また、彼の代表作であり、唯一の長編小説でもある。

『500日のサマー』という映画では、主人公がヒロインに振られた理由として、「カフェで私が『ドリアン・グレイの肖像』を読んでいたら、それ、僕も好きなんだと話しかけられ、意気投合したから」というものだった。

それほどまでに女性は恋愛小説を好み、また重視し、その甘酸っぱい言葉の羅列にロマンティズムを感じる生き物なのである。
しかし、実際の『ドリアン・グレイの肖像』は、まっとうな恋愛小説ではなく、美の虜になった青年が犯す罪と贖罪の物語のように思う。

 
とある純喫茶の本棚の前に腰掛けた青年は、『ドリアン・グレイの肖像』の文庫本を手に持ち、どんな思いにふけっているのだろうか。

僕は、彼の座った席の隣に陣取り、物思いにふける彼の横顔に、オスカー・ワイルドの面影を感じながら、コーヒーをすすっている。

そう、彼はなかなかの美しい顔立ちの青年だった。
鼻筋はピンと伸び、切れ長のまつげはバネのようにしなり、サラサラの髪は英国の貴族を思わせるようなオリーブ色に輝いていた。

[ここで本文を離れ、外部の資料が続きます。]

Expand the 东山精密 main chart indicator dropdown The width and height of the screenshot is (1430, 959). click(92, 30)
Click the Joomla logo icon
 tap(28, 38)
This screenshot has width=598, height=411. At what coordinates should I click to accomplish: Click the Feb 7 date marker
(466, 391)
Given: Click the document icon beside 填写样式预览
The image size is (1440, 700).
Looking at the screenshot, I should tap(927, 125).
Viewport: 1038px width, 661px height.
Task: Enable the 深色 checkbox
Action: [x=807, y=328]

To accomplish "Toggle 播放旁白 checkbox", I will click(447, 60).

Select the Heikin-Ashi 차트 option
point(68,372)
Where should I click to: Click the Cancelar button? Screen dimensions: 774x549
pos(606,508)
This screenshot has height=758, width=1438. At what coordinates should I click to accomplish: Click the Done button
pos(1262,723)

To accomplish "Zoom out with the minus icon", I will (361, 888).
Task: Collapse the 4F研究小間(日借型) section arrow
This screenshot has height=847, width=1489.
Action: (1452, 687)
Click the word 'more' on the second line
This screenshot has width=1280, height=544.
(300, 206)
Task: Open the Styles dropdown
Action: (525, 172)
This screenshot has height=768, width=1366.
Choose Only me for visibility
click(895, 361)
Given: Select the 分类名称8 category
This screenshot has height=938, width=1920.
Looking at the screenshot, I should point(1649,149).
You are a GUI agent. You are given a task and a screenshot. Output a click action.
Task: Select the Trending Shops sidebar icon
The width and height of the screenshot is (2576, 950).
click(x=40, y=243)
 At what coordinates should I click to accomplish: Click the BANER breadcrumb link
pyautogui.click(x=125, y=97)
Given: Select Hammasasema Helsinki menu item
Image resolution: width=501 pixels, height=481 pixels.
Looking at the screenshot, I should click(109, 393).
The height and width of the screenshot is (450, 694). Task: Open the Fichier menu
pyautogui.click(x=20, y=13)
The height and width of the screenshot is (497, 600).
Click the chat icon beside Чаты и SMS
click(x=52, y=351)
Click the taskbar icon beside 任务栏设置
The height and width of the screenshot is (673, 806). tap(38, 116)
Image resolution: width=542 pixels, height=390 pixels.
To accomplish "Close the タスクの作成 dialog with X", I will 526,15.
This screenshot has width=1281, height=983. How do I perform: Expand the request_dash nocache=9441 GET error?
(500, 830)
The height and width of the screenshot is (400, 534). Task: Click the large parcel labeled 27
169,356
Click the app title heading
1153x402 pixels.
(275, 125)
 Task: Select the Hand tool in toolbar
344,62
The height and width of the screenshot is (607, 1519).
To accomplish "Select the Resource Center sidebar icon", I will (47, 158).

当のオスカー・ワイルドも誰もが認める美男子であり、小説中のドリアン・グレイも、絵のモデルになるほどの美しい顔の持ち主である。
そんな美のトライアングルに陶酔しながら飲むコーヒーはどんなものだろうと、思いをはせながら僕は文庫本の陰から覗く彼の顔をチラチラと見つめるのであった。

やがて、彼はコーヒーを飲み終えると、マスターにお代わりを頼んだ。

そこで、僕は一つの不思議な事実に気がついた。
彼の文庫本は両手にもたれたまま、一向にページがめくられていない。
ただただ彼は、目線を文庫本の中身に合わせていただけなのである。

この不思議な光景をしばらくの間、眺めていたが、ようやくその答えがわかる時が来た。

カランコロンとドアに掛けられた鈴の音がなると、ショートカットで目がクリクリとした可愛いフランス人形のような女の子がお店に入ってきた。
ゴダールの映画「男性・女性」に出演していた当時のシャンタル・ゴヤのような雰囲気を持ったその女性は、まさに文学少女といった面持ちで、赤いニットのカーディガンがとても良く似合っていた。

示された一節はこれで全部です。